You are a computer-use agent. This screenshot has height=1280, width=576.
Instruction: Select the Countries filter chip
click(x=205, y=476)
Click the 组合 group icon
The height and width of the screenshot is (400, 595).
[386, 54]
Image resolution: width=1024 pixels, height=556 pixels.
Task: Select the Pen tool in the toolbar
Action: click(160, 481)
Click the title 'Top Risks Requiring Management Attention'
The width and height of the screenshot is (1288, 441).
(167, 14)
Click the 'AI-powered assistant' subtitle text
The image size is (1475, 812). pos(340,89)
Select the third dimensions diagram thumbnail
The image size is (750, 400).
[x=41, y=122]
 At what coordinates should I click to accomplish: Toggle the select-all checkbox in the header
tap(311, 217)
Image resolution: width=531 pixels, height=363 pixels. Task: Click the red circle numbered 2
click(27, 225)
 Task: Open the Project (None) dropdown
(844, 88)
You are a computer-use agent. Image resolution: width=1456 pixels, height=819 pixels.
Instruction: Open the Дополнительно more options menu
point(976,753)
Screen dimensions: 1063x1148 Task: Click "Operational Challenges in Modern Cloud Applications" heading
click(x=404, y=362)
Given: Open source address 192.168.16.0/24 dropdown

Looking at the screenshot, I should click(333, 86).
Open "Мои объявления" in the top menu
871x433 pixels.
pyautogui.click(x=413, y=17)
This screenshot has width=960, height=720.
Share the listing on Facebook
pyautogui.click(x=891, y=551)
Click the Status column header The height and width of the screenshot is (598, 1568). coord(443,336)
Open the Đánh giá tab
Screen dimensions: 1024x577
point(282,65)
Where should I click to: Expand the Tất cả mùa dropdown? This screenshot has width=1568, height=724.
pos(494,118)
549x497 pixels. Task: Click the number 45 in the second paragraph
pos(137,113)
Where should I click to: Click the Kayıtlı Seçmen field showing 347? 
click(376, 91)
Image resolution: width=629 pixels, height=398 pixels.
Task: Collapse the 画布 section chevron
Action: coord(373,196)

★ ★ ★ ★ ★ ★ ★

## The task:
Only the lines from the one containing "This screenshot has width=960, height=720." through the last line of the material belong in your answer; output them exactly.

## Response:
This screenshot has width=960, height=720.
Share the listing on Facebook
pyautogui.click(x=891, y=551)
Click the Status column header The height and width of the screenshot is (598, 1568). coord(443,336)
Open the Đánh giá tab
Screen dimensions: 1024x577
point(282,65)
Where should I click to: Expand the Tất cả mùa dropdown? This screenshot has width=1568, height=724.
pos(494,118)
549x497 pixels. Task: Click the number 45 in the second paragraph
pos(137,113)
Where should I click to: Click the Kayıtlı Seçmen field showing 347? 
click(376, 91)
Image resolution: width=629 pixels, height=398 pixels.
Task: Collapse the 画布 section chevron
Action: coord(373,196)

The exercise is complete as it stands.